**WHAT IS NEEDED**: Pictures should be left out while the data beneath this task is written out word for word.

[Collected data entries]
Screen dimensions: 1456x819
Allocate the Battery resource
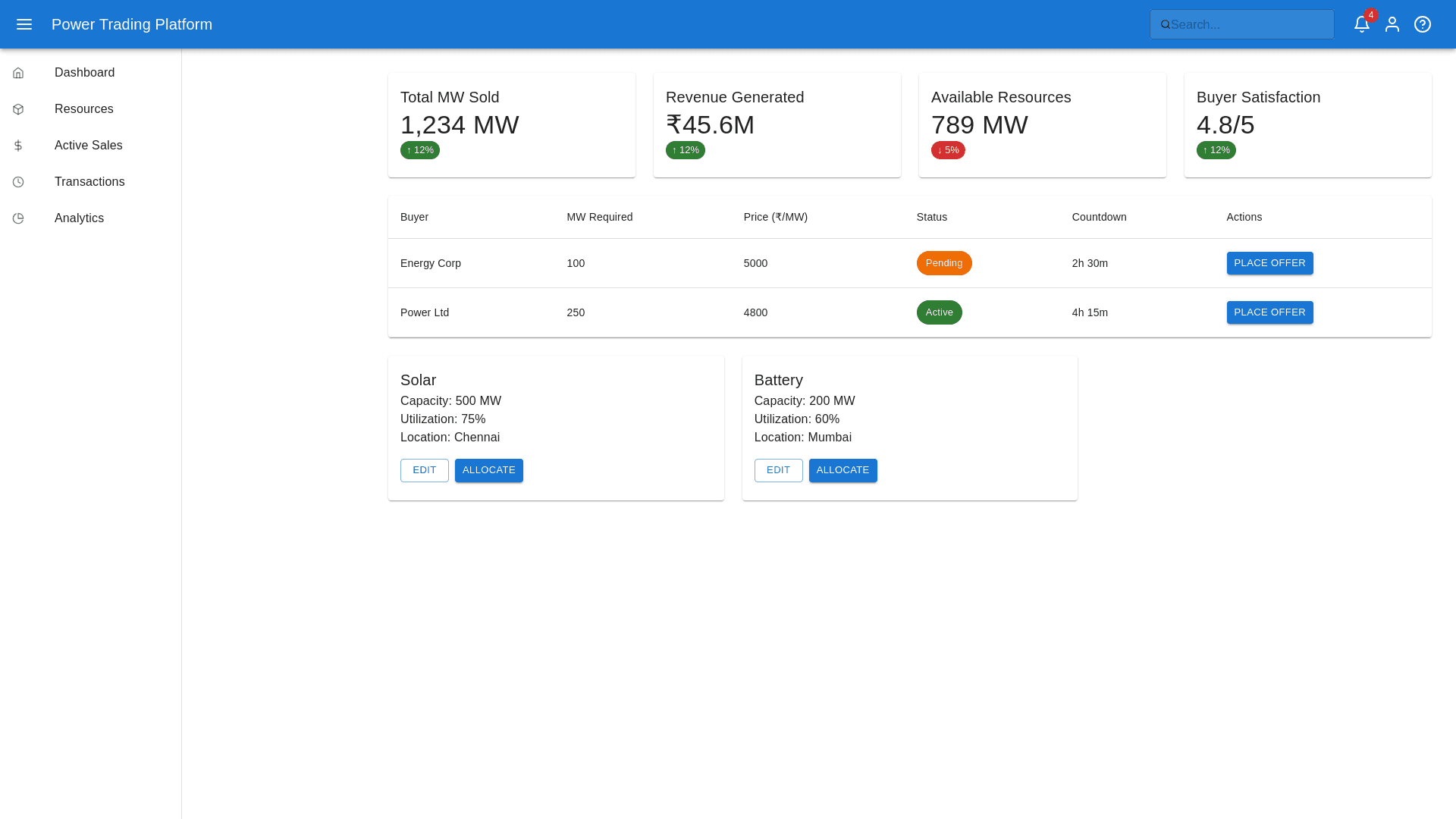843,470
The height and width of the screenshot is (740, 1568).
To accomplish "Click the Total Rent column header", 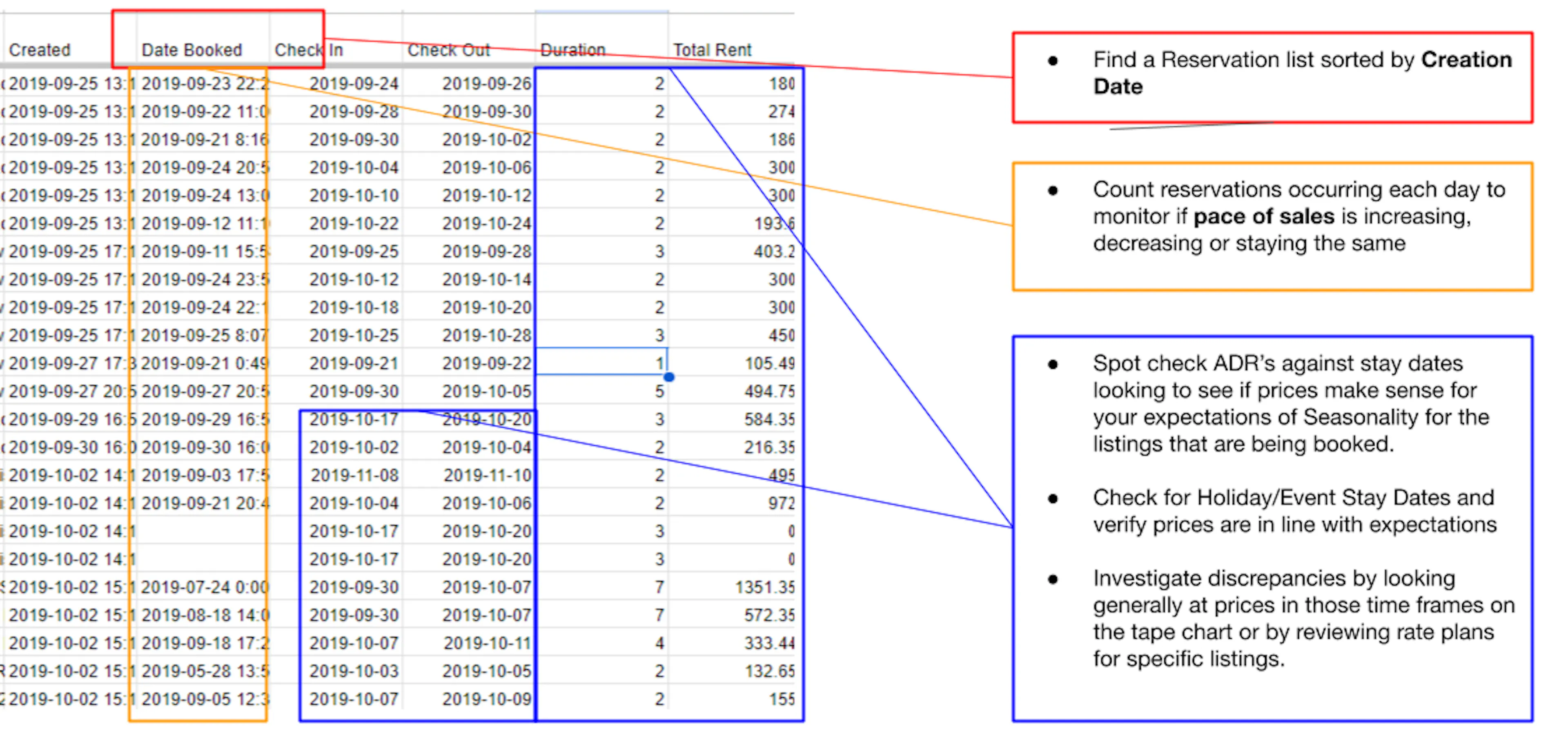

**ANSWER SECTION**:
Screen dimensions: 1456x819
Allocate the Battery resource
843,470
The height and width of the screenshot is (740, 1568).
To accomplish "Click the Total Rent column header", 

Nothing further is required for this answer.